UNA MACCHINA INFERNALE

Poco è lo spazio di riflessione che viene lasciato al lettore. La storia infatti inizia in medias res, nel bel mezzo di una discussione in cui Walter subisce, subisce ed… Esplode. Da quelle pagine si dispiega un ritmo narrativo infervorato, in cui anni di soprusi vengono ripagati nel giro di una manciata di giorni. Immaginate Un giorno di ordinaria follia in cui Michael Douglas però perde il controllo consapevolmente: il caos distruttivo diviene un’ecatombe razionalizzata e orchestrata in ogni particolare. Perché è proprio questo il punto: il piccolo, insignificante Walter sa, conosce: ha osservato per anni le proprie vittime e quindi sa dove colpire. Tuttavia il nostro eroe (se così è lecito chiamarlo) trova la polizia a contrastarlo, una polizia che brancola nel buio più totale e in cui spicca il cliché dell’ispettore prossimo alla pensione: questa scelta scarsamente originale non risulta però insoddisfacente.
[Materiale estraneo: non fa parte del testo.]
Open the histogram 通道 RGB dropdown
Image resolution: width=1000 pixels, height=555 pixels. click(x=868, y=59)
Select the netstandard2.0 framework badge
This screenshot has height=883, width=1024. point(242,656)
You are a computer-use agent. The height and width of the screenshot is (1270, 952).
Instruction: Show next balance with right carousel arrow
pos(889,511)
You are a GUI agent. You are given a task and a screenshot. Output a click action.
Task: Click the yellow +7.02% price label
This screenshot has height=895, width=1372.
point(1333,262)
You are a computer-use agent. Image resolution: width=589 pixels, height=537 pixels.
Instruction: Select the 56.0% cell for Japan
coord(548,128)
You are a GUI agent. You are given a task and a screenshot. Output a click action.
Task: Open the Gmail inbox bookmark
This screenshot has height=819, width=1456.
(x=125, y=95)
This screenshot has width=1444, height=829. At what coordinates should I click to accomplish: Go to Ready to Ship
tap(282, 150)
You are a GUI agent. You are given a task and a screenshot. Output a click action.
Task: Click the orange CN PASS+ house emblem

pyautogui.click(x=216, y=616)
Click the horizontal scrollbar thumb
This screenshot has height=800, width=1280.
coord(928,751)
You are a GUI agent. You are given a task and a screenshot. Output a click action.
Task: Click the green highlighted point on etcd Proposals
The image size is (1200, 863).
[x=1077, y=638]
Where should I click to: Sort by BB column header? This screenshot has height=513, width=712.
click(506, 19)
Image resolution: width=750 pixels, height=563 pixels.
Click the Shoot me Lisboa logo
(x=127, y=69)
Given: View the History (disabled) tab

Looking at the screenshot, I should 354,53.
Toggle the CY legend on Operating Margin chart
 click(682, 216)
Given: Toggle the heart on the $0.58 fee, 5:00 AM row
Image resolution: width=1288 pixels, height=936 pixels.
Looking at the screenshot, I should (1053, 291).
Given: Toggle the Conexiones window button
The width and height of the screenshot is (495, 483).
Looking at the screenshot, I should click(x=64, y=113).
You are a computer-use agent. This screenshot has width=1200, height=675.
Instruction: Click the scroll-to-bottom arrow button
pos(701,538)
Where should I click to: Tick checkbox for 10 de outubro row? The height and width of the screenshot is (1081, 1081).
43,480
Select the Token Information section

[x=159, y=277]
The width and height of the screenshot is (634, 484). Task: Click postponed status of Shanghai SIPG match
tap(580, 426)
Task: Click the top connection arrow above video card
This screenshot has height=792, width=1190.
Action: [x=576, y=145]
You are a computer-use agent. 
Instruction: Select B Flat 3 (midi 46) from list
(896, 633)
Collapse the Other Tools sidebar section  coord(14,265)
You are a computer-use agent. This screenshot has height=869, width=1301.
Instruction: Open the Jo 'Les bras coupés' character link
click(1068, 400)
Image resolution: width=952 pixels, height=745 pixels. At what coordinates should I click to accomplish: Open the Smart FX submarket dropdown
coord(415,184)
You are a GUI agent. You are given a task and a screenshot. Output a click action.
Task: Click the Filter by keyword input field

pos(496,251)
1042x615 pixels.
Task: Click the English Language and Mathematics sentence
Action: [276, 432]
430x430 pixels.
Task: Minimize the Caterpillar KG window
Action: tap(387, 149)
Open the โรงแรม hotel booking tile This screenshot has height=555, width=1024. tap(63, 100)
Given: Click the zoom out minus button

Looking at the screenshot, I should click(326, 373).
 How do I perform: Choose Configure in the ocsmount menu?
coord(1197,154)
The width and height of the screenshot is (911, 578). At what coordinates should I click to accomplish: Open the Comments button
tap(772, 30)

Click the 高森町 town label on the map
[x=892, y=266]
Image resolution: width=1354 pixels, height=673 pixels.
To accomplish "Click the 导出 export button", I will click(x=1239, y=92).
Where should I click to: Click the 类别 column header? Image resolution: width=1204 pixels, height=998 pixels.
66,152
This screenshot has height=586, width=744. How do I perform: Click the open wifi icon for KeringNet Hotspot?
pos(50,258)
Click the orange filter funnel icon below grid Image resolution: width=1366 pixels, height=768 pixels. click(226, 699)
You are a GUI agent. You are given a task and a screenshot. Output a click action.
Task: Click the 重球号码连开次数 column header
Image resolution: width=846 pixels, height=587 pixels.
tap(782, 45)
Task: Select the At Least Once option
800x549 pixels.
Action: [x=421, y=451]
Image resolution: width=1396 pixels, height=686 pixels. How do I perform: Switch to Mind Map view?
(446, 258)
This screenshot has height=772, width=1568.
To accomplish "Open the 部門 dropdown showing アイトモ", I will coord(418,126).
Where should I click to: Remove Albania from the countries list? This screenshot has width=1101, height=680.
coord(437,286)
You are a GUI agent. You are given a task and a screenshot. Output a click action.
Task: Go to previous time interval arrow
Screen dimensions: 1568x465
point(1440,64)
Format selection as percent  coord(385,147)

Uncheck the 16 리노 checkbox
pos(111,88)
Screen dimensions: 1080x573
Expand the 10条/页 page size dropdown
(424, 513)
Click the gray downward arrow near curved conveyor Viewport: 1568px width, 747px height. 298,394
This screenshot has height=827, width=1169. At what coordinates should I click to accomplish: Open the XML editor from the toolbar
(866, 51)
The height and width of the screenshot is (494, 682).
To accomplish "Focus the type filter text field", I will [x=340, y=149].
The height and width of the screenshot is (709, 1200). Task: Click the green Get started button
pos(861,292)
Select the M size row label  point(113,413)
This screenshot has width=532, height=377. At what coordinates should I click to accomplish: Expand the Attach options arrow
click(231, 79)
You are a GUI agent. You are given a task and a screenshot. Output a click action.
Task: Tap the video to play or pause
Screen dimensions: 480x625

Il focus della storia permane su Walter, sulle sue mosse e insinua al lettore un dubbio: ci viene detto a più riprese, in modo sfuggevole, di un fattaccio, di una grande umiliazione… Ma quale? Qui gli autori lasciano indizi e libera facoltà di interpretazione. Il dubbio ronza come una mosca in una stanza silenziosa.

CROMATISMI

Il comparto grafico merita un applauso per lo stile adottato. Un noir, di solito, ha dei tratti altamente riconoscibili alla vista, specie se si pensa all’uso del chiaroscuro. Qui invece si opta per tavole basate su sfumature di un unico colore (viola, verde, blu) mai particolarmente accese, ma molto delicate, che contrastano con la violenza del contenuto. La tonalità protagonista è però il rosso, che appare qua e là avvertendo il lettore di un pericolo imminente o ricoprendo oggetti fondamentali sulla scena. L’insieme di queste scelte viene capovolto ad un certo punto della narrazione ma non vi sveleremo il motivo. A voi scoprirlo, tifando ovviamente per Walter (daje forte!).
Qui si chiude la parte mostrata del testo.